» データ:
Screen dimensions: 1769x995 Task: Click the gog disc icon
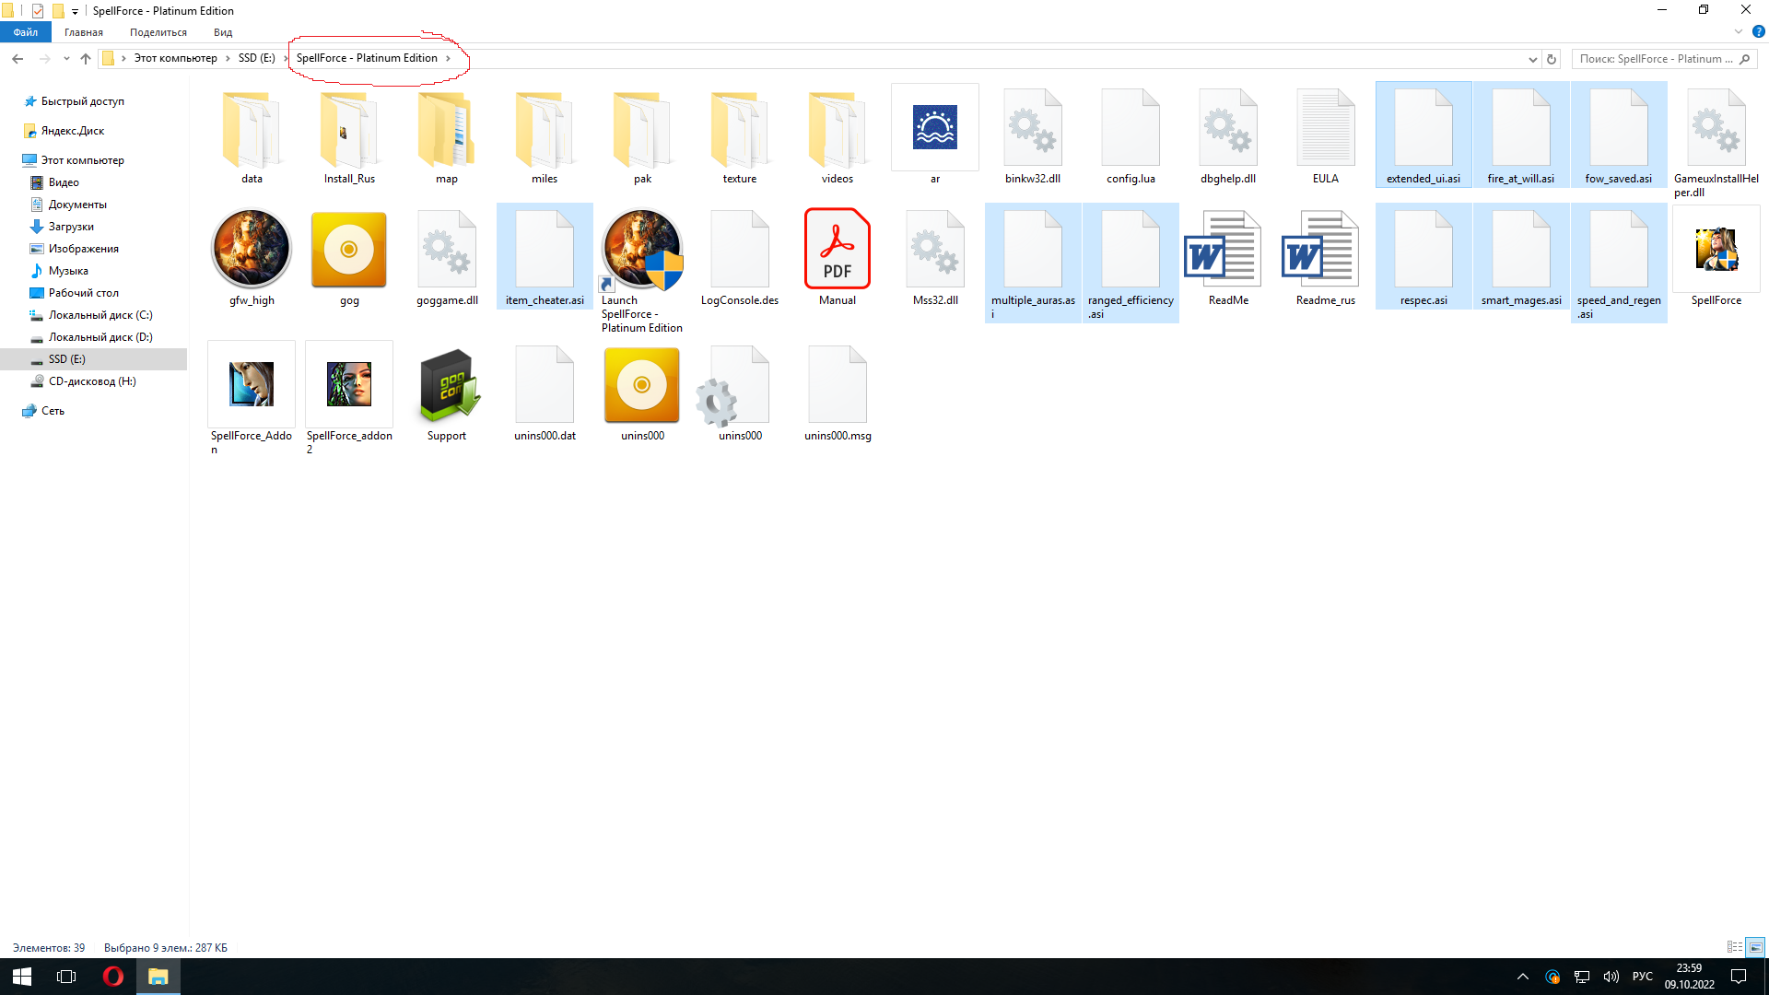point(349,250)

==

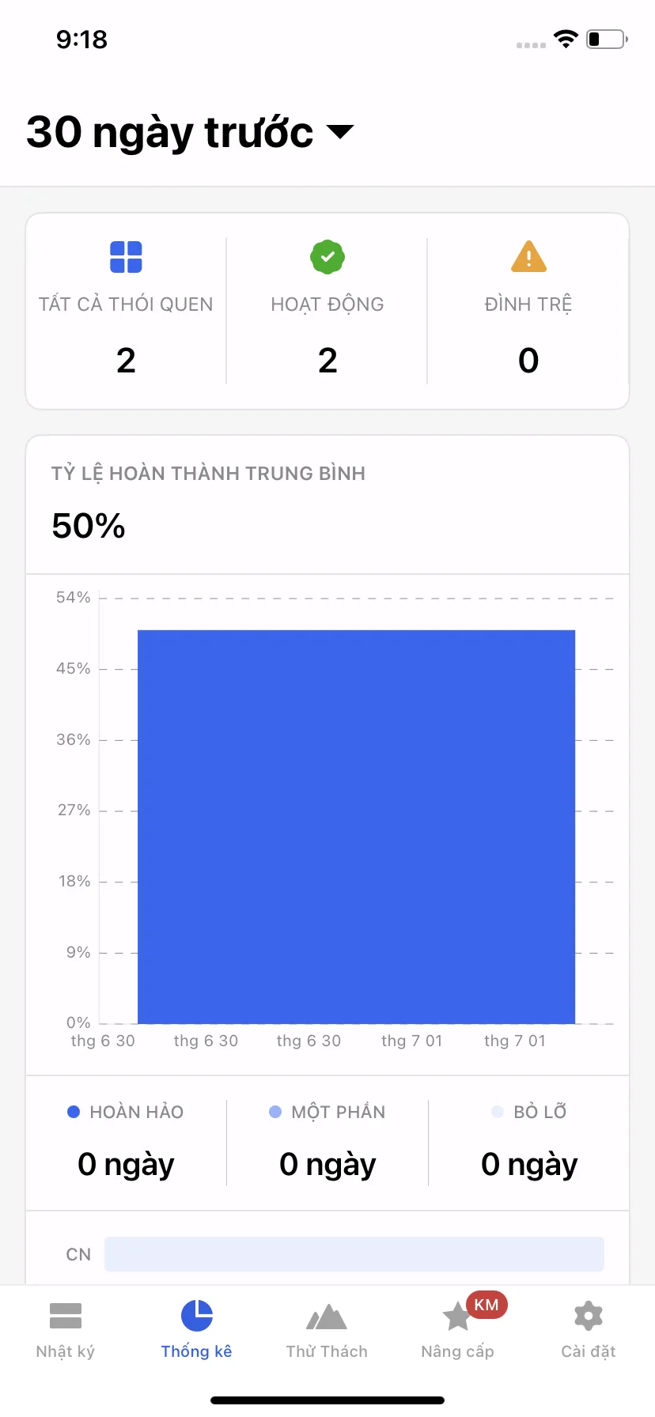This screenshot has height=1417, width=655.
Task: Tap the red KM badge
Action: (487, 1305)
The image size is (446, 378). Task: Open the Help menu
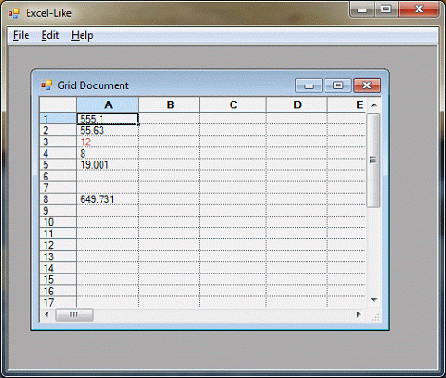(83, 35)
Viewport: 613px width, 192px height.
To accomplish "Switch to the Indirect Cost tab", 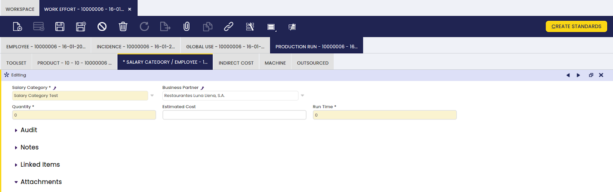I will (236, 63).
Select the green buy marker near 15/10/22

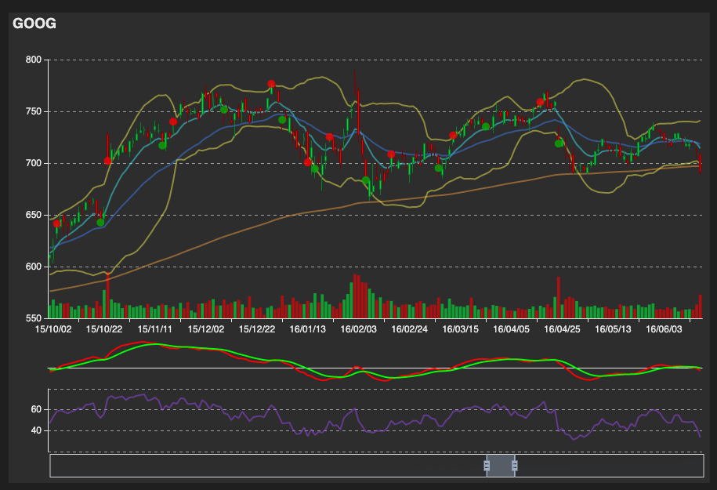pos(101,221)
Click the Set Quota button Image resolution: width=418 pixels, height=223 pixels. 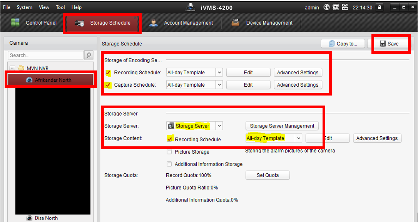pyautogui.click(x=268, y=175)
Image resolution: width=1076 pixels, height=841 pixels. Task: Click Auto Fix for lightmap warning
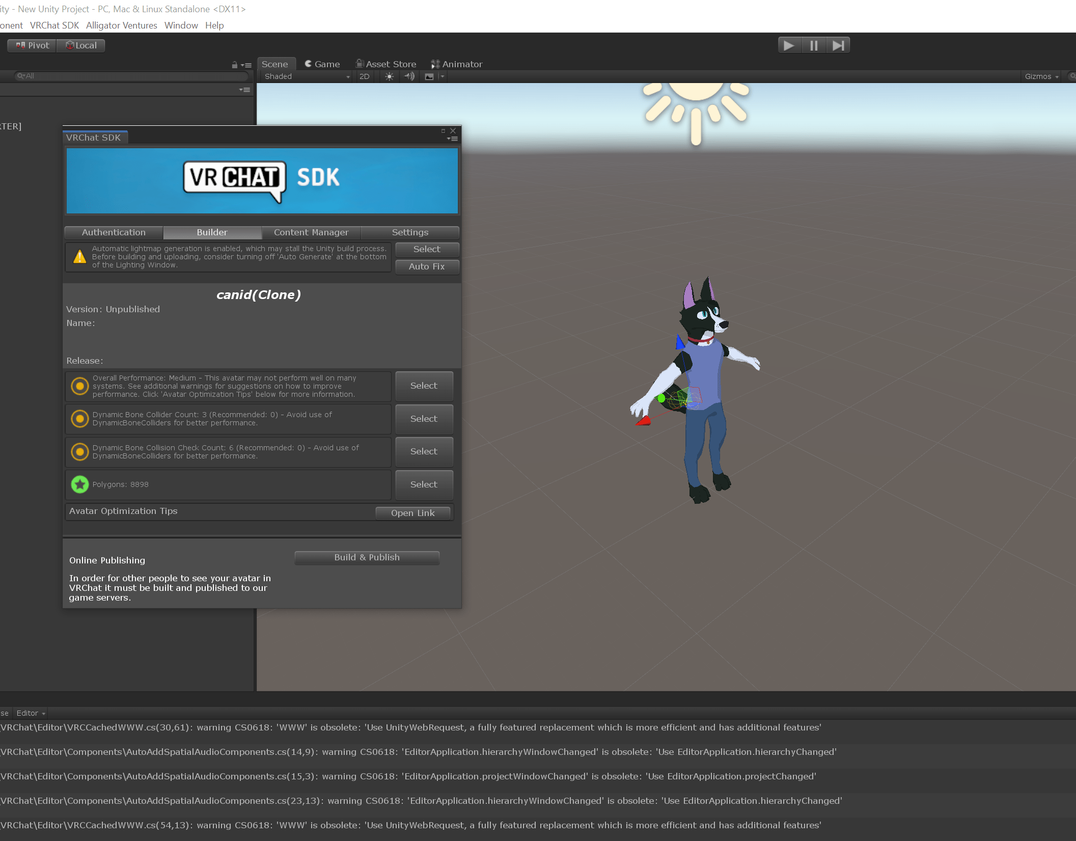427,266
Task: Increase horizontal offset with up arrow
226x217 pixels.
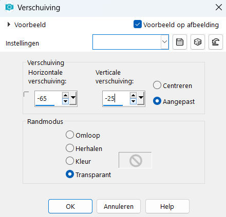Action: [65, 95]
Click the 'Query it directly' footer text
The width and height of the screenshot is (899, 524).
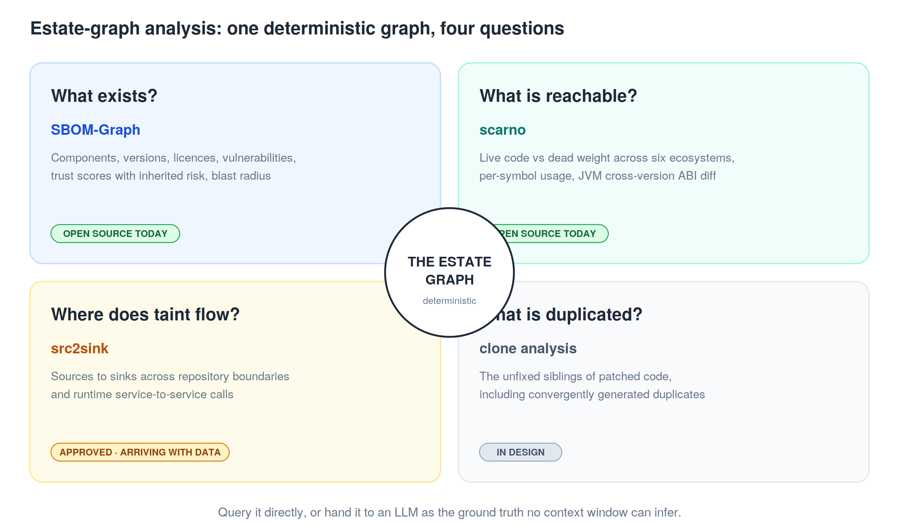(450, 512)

» 課題:
「Screen dimensions: 1769x995」を含む行から「point(349,250)」を含む行まで、両端の行も含めてすべて一字一句そのまま書き写してください。画像は含めないでください。

» 解答例:
Screen dimensions: 1769x995 Task: Click the gog disc icon
point(349,250)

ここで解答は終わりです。